Derrick is a network administrator for a large company. The company network is segmented into zones of high security, medium security, low security, and the DMZ. He is concerned about external intruders and wishes to install a honeypot. Which is the most important zone to put the honeypot in? A. High security B. Medium security C. Low security D. DMZ

D. The DMZ is the best location for a honeypot, if the concern is outside intruders. An intruder is likely to first breach the outer firewall of the DMZ. A honeypot could conceivably catch the intruder there and prevent him or her from going further into the network.

John is looking for a new firewall for a small company. He is concerned about DoS attacks, particularly the SYN flood. Which type of firewall would give the best protection against the SYN flood? A. Packet filter B. Application gateway C. Bastion D. SPI

D. The correct answer is stateful packet inspection (SPI). SPI looks at the entire context of the conversation and will stop SYN floods.

Gerald is setting up new wireless access points throughout his company's building. The wireless access points have just the radio transceiver, with no additional functionality. What best describes these wireless access points? A. Fat B. Repeater C. Thick D. Thin

D. The term for this is thin wireless access point.

John is responsible for security of his company's new e-commerce server. He wants to ensure that online transactions are secure. What technology should he use? A. L2TP B. IPSec C. SSL D. TLS

D. Transport Layer Security (TLS) is used to encrypt and secure web traffic.

Ahmed is responsible for VPN connections at his company. His company uses IPSec exclusively. He has decided to implement IPSec in a mode that encrypts the data of only the packet, not the headers. What is this called? A. Tunneling B. IKE C. ESP D. Transport

D. Transport mode is the mode wherein IPSec encrypts the data, but not the packet header.

William is a security officer for a large bank. When executives' laptops are decommissioned, he wants to ensure that the data on those laptops is completely wiped so that it cannot be recovered, even using forensic tools. How many times should William wipe a hard drive? A. 1 B. 3 C. 5 D. 7

D. US DoD data sanitization standard DoD 5220.22-M recommends an average of 7 complete wipes to wipe data. The standard has a matrix wherein you match the sensitivity of the data to a specific number of wipes, but the general rule is 7.

You are responsible for security at your company. One of management's biggest concerns is that employees might exfiltrate sensitive data. Which of the following would you implement first? A. IPS B. Routine audits of user machines C. VLAN D. USB blocking

D. USB blocking will prevent anyone from plugging in a USB and taking out data.
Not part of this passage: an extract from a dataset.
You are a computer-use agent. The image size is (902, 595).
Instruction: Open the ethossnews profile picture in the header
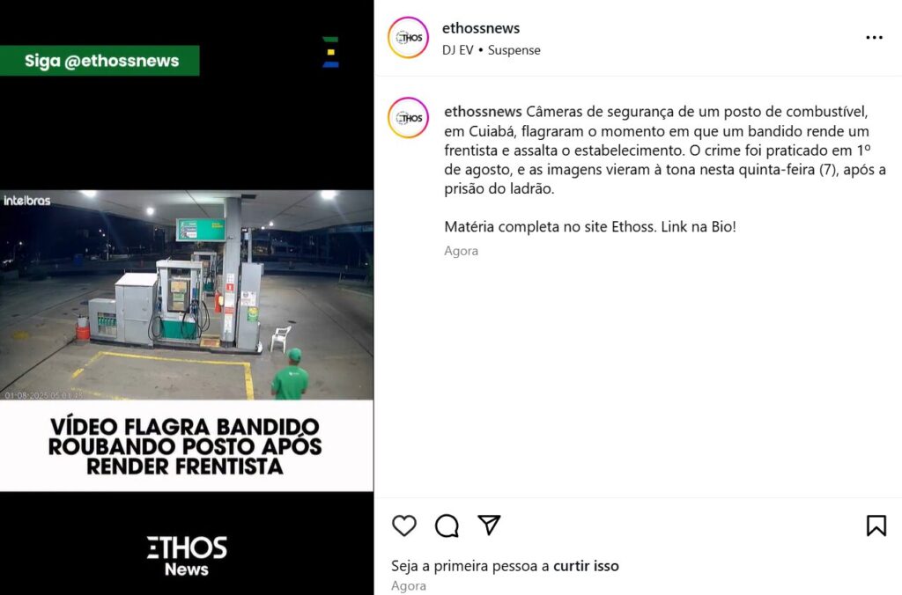pyautogui.click(x=408, y=37)
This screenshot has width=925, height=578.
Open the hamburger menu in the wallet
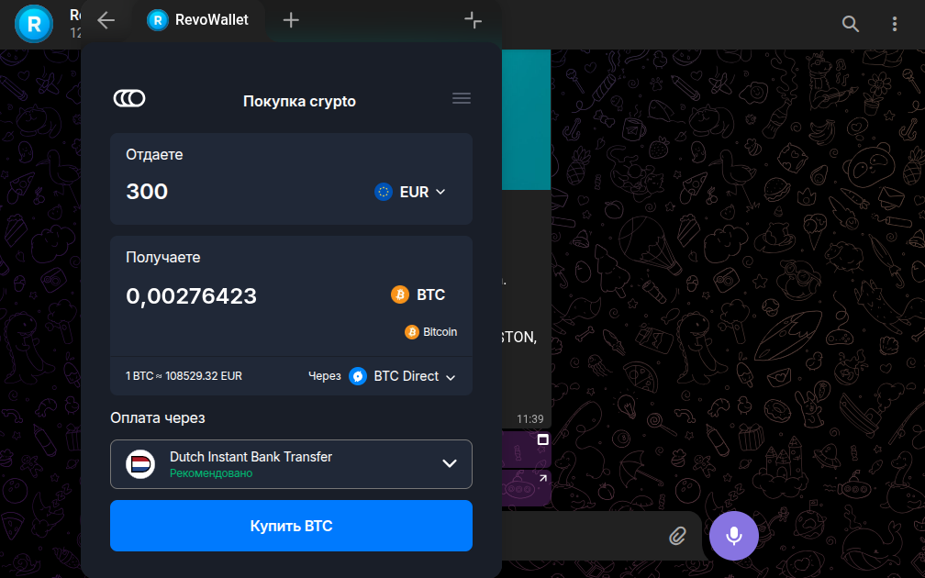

John is responsible for network security at a very small company. Due to both budget constraints and space constraints, John can select only one security device. What should he select? A. Firewall B. Antivirus C. IDS D. UTM

D. Unified threat management (UTM) combines multiple security services into one device. It is common for a UTM to have firewall, antivirus, and IDS services all in one device.

Maria is responsible for monitoring IDS activity on her company's network. Twice in the past month there has been activity reported on the IDS that investigation has shown was legitimate traffic. What best describes this? A. False negative B. Passive C. Active D. False positive

D. When an IDS (or any security device) labels legitimate traffic as an attack, that is called a false positive.

Elizabeth is responsible for security at a defense contracting company. She is concerned about users within her network exfiltrating data by attaching sensitive documents to emails. What solution would best address this concern? A. Email encryption B. USB blocking C. NIPS D. Content filtering

D. While most people think of content filtering in regard to filtering content you view, it can also be thought of in terms of content that is sent out. Implementing content filtering ensures that the problem of data exfiltration via email will be mitigated.